Anonimo il 11/01/2012 13:03
Bellissimo, sei proprio brava.
- Grazie mille mille mille, Nicolas!
"Sei una brava autrice" è il complimento al quale noi utenti di questo sito, aspiriamo!
Grazie ancora,
Anonimo il 09/06/2010 22:09
Allora è meglio evitare di sognare! Scrittura asciutta e accattivante, non cala mai l'attenzione. Sa di trama da fumettone, sulla falsa riga de "IL CORVO" su questo concordo con il primo commento. Comunque tu sei una brava autrice!
- E questo racconto da dove spunta? come mai non ne sapevo niente????

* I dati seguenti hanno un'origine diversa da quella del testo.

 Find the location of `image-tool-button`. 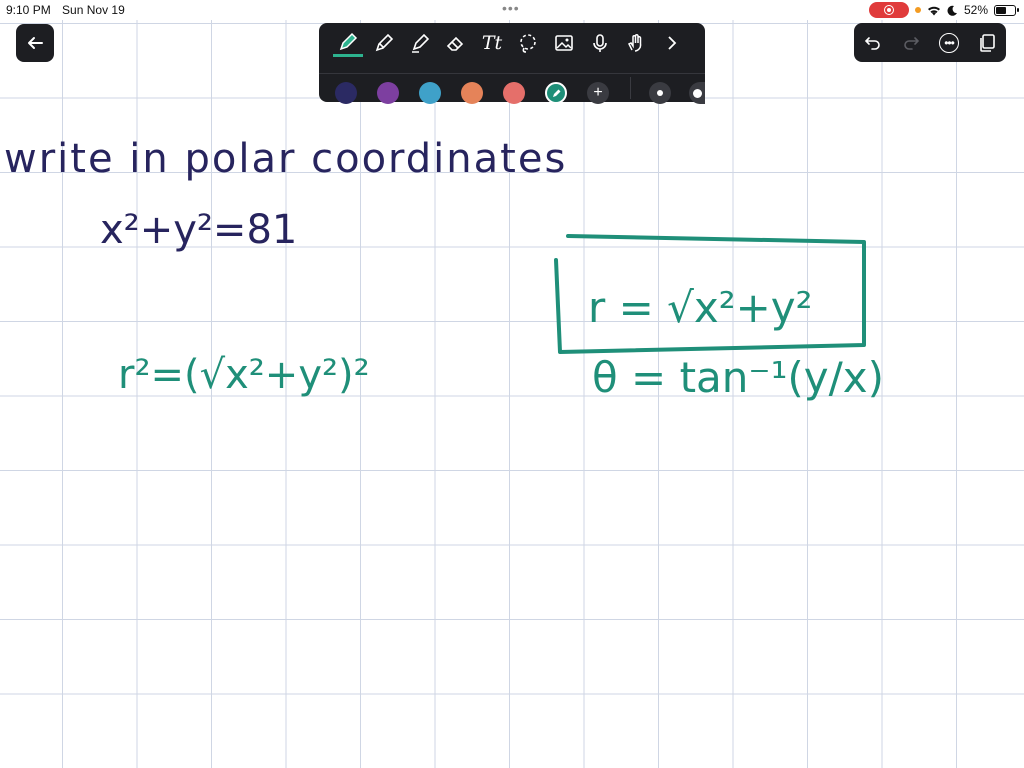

Che dire... bello bello bello, brava brava brava!!!!!!!!!!!!!!
come dice ivan, i sogni servono a sfogare molte cose, verissimo.
- Grazie mille per le opinioni espresse!!! Ciao a tutti!
- ... i sogni servono a sfogare molte cose. Non é il mio genere ma é scritto benissimo, corretto, incalzante, non scade mai... davvero bravo.
Anonimo il 21/08/2009 12:42
intensa piaciuta... davvero brava
- Grazie Brazir!
Anonimo il 21/08/2009 10:14
Bello, intenso. Per certi versi mi ha ricordato "THE CROW", più come fumetto, che come film.